#### Given records ####
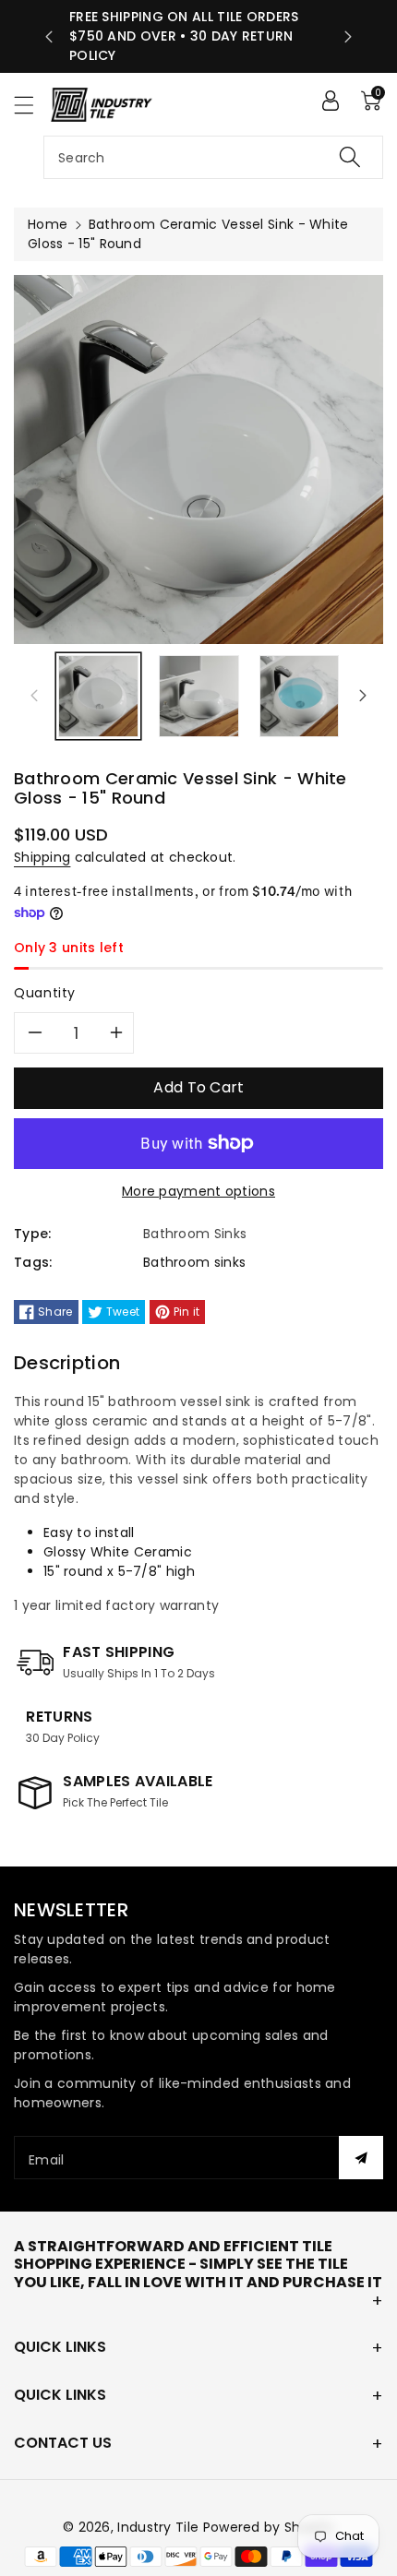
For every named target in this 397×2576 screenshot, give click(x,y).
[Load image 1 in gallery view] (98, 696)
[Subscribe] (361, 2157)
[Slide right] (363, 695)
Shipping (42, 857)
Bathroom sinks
####
Exact reproduction of the entries above is what's needed; images stay out.

For every named target in this 397×2576 screenshot, give click(x,y).
[Load image 1 in gallery view] (98, 696)
[Subscribe] (361, 2157)
[Slide right] (363, 695)
Shipping (42, 857)
Bathroom sinks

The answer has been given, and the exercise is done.